Data for this task:
▶
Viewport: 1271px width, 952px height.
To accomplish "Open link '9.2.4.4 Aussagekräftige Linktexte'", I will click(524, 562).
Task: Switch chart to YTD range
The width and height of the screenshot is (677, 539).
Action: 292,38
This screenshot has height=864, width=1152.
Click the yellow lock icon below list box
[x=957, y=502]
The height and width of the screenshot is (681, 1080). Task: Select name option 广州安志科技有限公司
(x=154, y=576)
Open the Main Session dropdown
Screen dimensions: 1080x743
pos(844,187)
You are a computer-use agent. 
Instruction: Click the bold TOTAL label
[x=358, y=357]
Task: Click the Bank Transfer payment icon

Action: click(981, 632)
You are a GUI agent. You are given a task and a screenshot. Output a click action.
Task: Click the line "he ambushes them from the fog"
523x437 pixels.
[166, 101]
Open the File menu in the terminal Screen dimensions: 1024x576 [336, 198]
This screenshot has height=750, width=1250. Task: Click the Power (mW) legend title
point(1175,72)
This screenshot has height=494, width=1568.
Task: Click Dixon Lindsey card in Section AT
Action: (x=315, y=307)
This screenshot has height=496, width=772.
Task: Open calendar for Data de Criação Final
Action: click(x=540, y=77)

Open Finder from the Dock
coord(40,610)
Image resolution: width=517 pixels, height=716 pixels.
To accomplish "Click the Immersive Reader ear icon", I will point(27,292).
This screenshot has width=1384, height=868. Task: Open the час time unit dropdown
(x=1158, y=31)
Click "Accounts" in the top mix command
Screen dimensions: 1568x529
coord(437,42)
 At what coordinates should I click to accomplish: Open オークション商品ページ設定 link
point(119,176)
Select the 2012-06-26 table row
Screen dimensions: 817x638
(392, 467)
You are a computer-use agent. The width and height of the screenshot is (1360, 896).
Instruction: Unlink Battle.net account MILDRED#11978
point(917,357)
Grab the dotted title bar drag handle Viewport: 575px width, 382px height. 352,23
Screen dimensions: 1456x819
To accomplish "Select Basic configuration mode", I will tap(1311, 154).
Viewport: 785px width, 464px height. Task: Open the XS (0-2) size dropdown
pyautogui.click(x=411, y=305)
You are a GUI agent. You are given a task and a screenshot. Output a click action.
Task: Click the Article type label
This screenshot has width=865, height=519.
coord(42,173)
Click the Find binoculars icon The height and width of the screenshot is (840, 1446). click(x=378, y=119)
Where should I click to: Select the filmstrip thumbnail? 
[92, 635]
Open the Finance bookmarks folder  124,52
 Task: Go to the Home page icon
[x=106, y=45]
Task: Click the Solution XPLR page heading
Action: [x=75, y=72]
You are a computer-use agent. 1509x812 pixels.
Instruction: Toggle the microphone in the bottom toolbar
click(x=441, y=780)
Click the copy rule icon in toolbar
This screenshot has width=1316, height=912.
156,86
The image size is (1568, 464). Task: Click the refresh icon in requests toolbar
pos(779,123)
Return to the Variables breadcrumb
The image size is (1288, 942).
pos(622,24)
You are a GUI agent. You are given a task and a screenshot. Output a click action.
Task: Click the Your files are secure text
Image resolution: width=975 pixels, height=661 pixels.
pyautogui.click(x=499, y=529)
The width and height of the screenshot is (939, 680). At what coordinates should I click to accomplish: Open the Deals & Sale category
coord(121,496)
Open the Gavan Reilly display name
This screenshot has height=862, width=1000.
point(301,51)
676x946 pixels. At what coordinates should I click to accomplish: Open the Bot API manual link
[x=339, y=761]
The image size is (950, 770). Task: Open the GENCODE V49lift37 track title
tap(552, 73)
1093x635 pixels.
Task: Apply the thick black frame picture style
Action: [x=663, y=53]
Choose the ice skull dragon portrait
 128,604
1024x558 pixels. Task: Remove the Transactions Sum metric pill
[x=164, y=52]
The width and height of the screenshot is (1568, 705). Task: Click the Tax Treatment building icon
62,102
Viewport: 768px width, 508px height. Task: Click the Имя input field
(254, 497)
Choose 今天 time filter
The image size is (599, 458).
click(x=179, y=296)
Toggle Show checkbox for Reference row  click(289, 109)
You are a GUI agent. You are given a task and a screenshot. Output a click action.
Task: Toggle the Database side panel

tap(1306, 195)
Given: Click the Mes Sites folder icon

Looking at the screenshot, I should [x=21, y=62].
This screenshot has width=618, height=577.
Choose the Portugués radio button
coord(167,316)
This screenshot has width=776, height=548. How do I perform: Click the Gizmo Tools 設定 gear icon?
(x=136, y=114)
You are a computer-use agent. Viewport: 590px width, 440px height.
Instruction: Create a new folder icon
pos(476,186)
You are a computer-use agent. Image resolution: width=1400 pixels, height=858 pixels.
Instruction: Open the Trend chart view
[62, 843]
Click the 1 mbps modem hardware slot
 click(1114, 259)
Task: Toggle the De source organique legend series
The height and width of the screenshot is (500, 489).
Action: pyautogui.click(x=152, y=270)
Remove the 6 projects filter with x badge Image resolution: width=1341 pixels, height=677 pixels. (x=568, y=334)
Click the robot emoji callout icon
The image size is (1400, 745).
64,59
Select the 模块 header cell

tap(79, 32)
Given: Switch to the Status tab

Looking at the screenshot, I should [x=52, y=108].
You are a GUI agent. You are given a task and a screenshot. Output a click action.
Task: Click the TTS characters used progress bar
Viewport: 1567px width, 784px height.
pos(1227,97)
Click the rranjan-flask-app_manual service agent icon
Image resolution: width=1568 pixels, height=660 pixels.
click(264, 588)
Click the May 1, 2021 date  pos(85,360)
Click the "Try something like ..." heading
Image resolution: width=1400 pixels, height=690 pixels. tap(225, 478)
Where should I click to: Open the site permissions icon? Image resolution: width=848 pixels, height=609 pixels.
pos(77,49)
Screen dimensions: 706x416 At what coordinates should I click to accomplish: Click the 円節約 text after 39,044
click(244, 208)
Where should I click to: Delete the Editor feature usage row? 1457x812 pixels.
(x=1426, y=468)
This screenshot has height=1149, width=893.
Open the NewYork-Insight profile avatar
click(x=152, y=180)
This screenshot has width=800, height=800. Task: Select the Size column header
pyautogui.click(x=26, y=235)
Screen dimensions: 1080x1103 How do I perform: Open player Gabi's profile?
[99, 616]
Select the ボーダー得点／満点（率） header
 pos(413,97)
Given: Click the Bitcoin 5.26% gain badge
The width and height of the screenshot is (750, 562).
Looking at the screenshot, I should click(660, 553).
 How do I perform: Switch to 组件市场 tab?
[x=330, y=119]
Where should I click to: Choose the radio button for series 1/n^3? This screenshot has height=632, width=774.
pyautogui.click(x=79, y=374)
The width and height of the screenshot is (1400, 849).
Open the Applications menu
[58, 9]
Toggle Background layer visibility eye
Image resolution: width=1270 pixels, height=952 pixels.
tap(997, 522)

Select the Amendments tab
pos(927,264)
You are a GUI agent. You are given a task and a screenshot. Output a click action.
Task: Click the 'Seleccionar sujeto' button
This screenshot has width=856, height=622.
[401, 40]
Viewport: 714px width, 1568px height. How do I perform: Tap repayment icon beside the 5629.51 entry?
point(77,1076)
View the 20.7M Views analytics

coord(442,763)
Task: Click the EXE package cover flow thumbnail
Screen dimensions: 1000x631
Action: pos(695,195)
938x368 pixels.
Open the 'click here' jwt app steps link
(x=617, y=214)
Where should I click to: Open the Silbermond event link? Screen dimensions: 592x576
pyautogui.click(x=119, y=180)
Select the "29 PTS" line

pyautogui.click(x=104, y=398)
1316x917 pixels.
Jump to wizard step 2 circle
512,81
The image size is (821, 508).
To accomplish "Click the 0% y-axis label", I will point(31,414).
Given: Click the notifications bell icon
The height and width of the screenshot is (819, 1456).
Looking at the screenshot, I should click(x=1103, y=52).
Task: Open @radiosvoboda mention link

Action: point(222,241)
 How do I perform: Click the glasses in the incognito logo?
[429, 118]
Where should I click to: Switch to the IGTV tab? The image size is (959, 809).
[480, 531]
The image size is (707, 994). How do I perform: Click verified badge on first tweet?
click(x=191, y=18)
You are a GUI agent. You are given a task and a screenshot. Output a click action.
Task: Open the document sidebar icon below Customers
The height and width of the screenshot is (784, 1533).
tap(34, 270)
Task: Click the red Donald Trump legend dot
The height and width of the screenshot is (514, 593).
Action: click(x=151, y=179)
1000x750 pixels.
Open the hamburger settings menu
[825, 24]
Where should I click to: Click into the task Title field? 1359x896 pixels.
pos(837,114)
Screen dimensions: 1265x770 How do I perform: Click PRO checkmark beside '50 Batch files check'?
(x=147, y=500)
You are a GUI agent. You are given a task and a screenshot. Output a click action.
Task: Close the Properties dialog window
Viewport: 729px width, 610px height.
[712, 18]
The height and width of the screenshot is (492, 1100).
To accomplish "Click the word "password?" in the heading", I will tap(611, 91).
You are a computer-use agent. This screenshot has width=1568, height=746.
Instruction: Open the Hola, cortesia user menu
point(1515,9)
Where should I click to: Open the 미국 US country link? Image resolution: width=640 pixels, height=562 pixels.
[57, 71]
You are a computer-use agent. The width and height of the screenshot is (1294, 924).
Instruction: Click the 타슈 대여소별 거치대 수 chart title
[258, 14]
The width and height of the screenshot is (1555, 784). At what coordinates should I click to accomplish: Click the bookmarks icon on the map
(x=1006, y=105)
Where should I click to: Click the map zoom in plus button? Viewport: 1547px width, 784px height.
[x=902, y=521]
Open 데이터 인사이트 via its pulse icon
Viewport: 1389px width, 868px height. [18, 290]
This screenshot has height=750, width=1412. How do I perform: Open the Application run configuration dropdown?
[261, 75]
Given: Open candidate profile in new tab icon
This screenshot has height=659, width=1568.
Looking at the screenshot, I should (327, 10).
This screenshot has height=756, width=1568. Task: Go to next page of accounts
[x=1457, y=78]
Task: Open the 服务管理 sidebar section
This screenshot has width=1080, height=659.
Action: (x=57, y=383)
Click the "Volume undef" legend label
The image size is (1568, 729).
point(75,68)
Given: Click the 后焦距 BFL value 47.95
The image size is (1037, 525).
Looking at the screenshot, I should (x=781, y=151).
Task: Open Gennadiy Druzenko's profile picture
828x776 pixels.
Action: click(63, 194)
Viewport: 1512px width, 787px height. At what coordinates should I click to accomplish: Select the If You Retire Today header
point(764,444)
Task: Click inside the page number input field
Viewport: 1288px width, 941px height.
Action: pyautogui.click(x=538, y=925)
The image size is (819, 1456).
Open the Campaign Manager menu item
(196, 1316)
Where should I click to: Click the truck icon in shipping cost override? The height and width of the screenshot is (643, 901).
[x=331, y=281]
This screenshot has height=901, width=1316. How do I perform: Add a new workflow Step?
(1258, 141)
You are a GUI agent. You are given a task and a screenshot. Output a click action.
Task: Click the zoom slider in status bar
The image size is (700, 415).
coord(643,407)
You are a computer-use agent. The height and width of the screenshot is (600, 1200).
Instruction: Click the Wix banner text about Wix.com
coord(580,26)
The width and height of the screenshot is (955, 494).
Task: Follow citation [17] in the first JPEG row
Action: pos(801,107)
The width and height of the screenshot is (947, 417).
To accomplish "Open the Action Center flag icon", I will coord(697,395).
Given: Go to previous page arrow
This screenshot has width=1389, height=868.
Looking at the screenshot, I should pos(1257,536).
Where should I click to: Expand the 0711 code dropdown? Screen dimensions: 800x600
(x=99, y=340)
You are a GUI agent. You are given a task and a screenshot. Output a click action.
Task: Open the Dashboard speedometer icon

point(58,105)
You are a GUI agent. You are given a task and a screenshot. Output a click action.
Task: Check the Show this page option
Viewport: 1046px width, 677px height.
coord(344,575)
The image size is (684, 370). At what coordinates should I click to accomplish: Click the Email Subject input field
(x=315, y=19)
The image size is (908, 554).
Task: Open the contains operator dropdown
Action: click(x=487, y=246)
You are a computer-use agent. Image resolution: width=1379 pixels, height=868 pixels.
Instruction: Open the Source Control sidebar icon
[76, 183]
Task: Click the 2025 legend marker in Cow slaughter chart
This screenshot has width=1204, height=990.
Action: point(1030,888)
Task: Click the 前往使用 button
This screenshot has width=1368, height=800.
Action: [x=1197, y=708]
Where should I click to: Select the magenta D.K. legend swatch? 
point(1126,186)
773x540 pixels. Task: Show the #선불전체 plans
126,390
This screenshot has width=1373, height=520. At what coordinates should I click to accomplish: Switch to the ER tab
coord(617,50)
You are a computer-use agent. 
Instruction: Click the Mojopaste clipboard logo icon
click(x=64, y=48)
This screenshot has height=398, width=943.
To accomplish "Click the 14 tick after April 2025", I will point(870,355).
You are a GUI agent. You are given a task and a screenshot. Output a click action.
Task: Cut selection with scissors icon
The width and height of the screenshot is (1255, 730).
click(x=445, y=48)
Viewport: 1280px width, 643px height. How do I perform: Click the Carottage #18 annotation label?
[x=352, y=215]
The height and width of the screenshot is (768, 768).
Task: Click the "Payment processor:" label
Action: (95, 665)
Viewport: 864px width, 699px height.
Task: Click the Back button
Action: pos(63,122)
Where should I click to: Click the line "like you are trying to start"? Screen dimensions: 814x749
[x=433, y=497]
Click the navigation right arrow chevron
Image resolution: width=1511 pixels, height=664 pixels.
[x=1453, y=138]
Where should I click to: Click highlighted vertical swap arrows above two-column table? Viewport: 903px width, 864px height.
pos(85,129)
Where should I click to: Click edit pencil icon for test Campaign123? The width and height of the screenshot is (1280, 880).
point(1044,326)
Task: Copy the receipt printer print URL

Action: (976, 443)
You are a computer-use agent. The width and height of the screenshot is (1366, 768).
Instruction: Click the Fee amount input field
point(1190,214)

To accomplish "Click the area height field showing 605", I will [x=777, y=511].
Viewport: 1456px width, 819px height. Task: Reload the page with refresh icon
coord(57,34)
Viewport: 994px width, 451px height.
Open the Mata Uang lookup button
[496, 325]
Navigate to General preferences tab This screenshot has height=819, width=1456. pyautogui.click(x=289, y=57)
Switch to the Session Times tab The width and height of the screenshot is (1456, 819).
◀
Exercise: Write out everything from the first of the items above down to the line containing "Open the File", with both ends included and every character unchanged.

Exercise response:
Viewport: 1271px width, 952px height.
To accomplish "Open link '9.2.4.4 Aussagekräftige Linktexte'", I will click(524, 562).
Task: Switch chart to YTD range
The width and height of the screenshot is (677, 539).
Action: 292,38
This screenshot has height=864, width=1152.
Click the yellow lock icon below list box
[x=957, y=502]
The height and width of the screenshot is (681, 1080). Task: Select name option 广州安志科技有限公司
(x=154, y=576)
Open the Main Session dropdown
Screen dimensions: 1080x743
pos(844,187)
You are a computer-use agent. 
Instruction: Click the bold TOTAL label
[x=358, y=357]
Task: Click the Bank Transfer payment icon

Action: click(981, 632)
You are a GUI agent. You are given a task and a screenshot. Output a click action.
Task: Click the line "he ambushes them from the fog"
523x437 pixels.
[166, 101]
Open the File menu in the terminal Screen dimensions: 1024x576 [336, 198]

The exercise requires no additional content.